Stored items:
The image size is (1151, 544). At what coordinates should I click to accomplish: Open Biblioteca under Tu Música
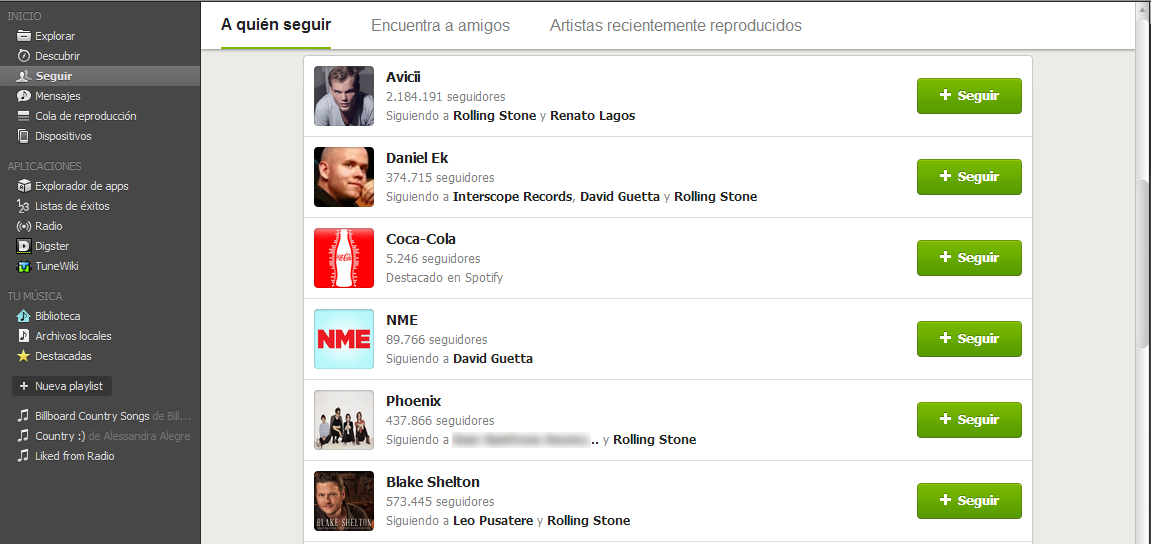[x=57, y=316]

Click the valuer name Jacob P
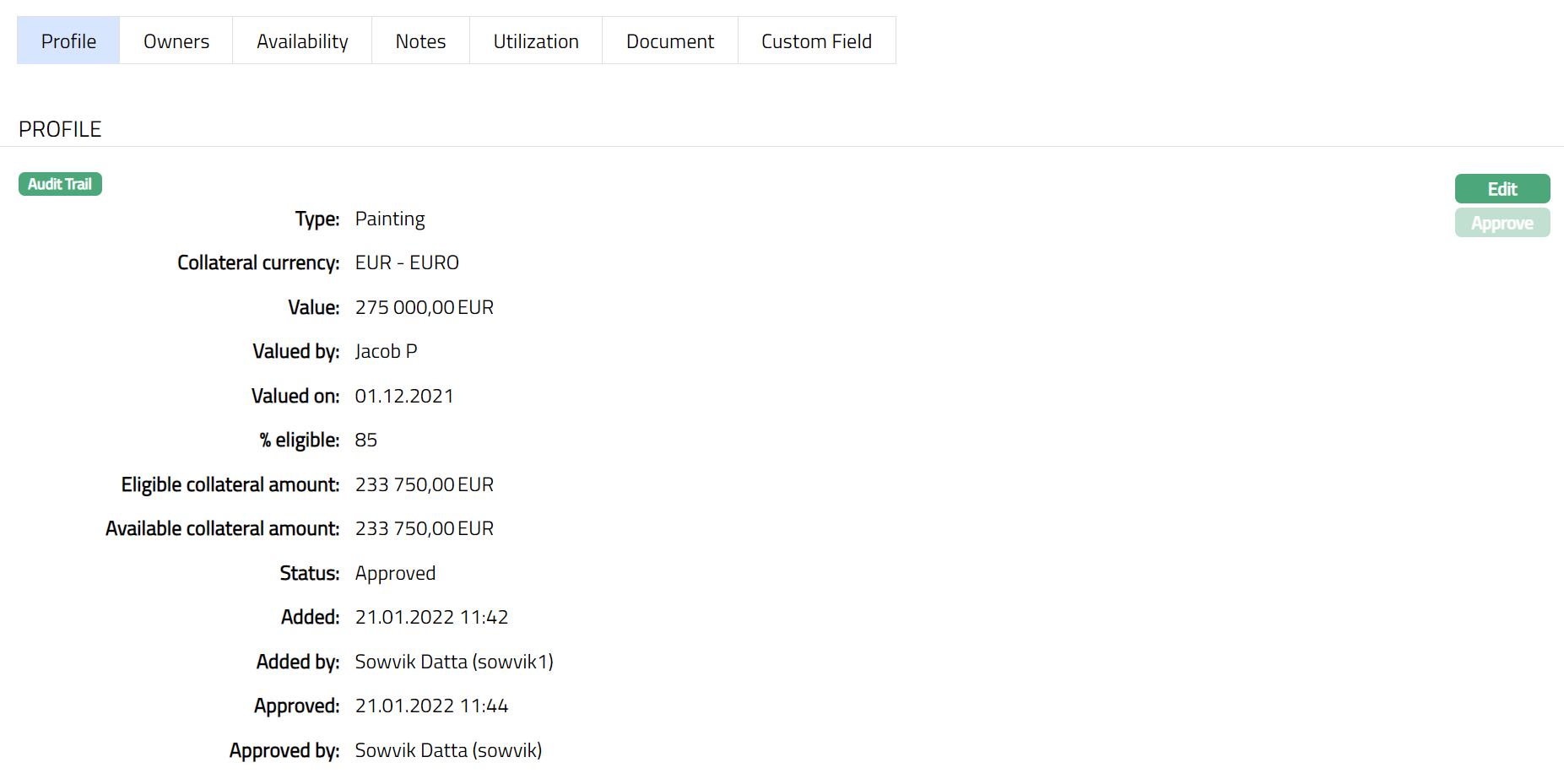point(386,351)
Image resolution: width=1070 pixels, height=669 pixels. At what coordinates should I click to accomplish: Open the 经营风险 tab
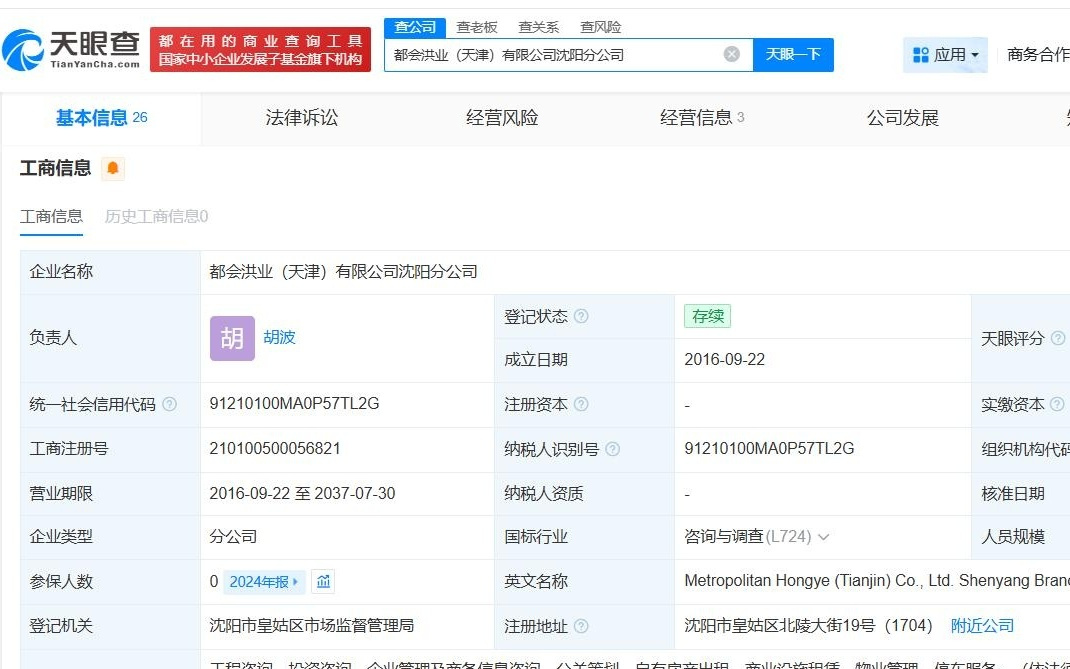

Work required: Would you print all the entries again exactly, minus any pictures?

Solved problem:
The image size is (1151, 544). At what coordinates should I click to accomplish: Open Biblioteca under Tu Música
[x=57, y=316]

Click the valuer name Jacob P
point(386,351)
Image resolution: width=1070 pixels, height=669 pixels. At what coordinates should I click to accomplish: Open the 经营风险 tab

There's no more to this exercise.